I suppose the twist is that they meet the hammy leader of the claws group at
the end of the episode. He told the boys, “The girl is safe” before swearing
them into their new family. Will these kids come back to haunt Rosalee, Monroe,
and Nick? Peter promised he’d find Rosalee and kill her if she left. Now a bad
person is raising him. Grimm takes a good while to return to any plot points;
so, the audience may not see Peter follow through on his threat until season
twelve (or it’ll be dropped, and both the audience and the character will
forget four lost children took Rosalee in #503).
Beyond the
central lost kids/Rosalee plot, it’s a subdued episode. Nick moved out of the
house and into a warehouse with Kelly and Adalind. Near the end of the episode,
Adalind asked Nick to lay next to her to help her sleep in the new place. Nick
looked awkward and uncomfortable next to her. Before long they’ll probably
snuggle and spoon. The warehouse looked wide open. Filming action sequences
should be easier for the staff. The two future lovers reminisced about their
first meeting in the “Pilot.” It was the first woge Nick saw, and a major part
of NBC’s marketing campaign.
Meisner
debriefed Renard about the latest nonsense with the Royals and the Resistance.
Viktor holds the throne.

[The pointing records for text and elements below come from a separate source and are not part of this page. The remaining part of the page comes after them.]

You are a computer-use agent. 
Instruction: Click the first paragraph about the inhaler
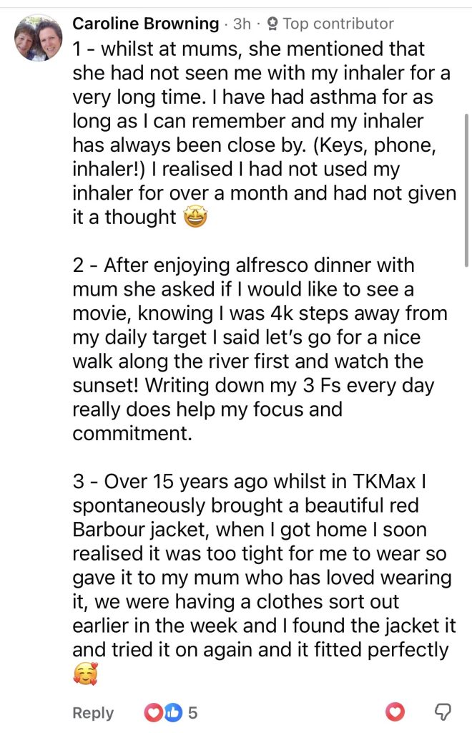point(264,133)
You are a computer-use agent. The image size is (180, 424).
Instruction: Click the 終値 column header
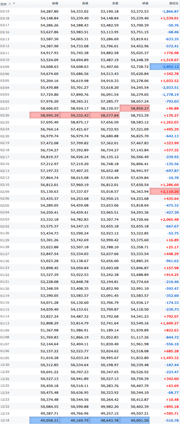[145, 4]
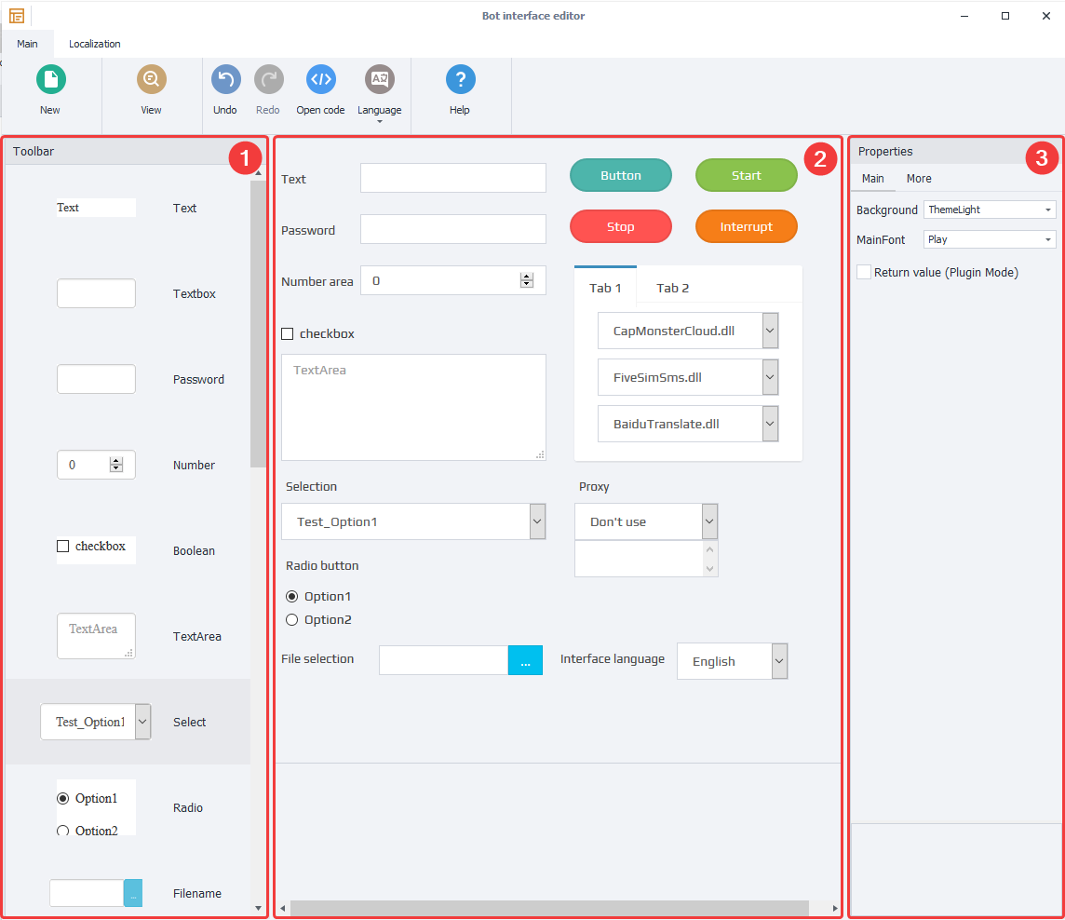Image resolution: width=1065 pixels, height=920 pixels.
Task: Open the Interface language dropdown
Action: pyautogui.click(x=779, y=661)
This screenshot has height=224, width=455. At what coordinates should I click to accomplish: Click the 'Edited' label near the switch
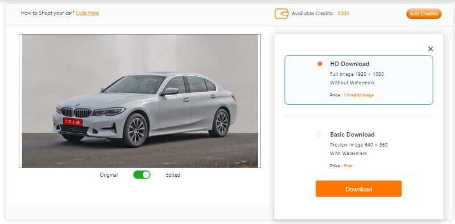point(173,175)
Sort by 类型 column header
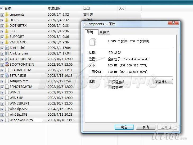 click(x=87, y=8)
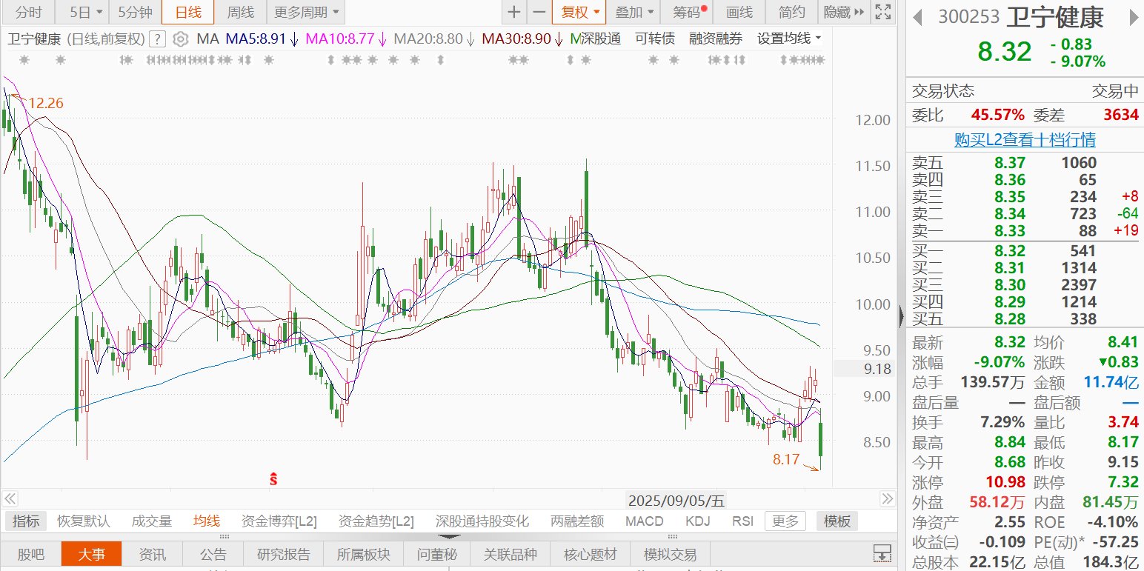Image resolution: width=1144 pixels, height=571 pixels.
Task: Go to next stock with right arrow
Action: 1133,17
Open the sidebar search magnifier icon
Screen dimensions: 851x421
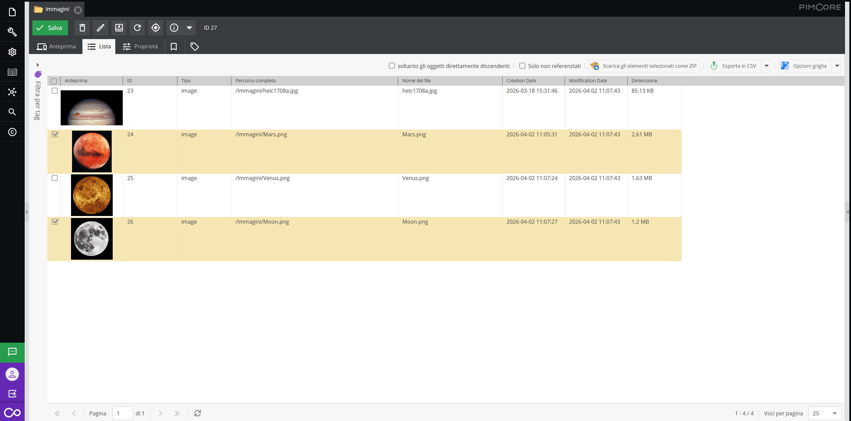(x=12, y=112)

He paid The Resistance to help overthrow the king. The
rest of the scene did not advance the overall purpose of Meisner’s shadowy
wandering around Portland. He freed Trubel from her cell in the last act. I
assume she’s ready for whatever The Resistance trained her for.
All in all,
there was a kidnapping, some dramatic intrigue, some slow progress toward
romance, and no Wu. It was an episode of television.
Other Thoughts:
-I think the
store Big John and Peter chose may’ve been the most heavily guarded store in TV
history. Pharmacy techs everywhere. The security guard roamed the premises. It
looked like a government facility compared to the homely rustic quality of
Rosalee’s spice shop.
-Nick’s back on
the force. The other guy disappeared. So, that’s good. Grimm needn’t do more of
the ‘He doesn’t know!’ storylines.
-The writers
took the epigraph from Peter Pan. “I think I had a mother once.” I thought of
the paragraph in Lolita about Humbert
Humbert’s mother (“Picnic. Lightning.”) I don’t know why. VN gave Humbert a
mother trauma to fool and trap the Viennese council. Well, this is becoming a
digression.
-A former lawyer colleague of Adalind's told her she'll get her job back if asked. He's probably evil.
-A former lawyer colleague of Adalind's told her she'll get her job back if asked. He's probably evil.
-Sean Calder
wrote the episode. Aaron Lipstadt directed.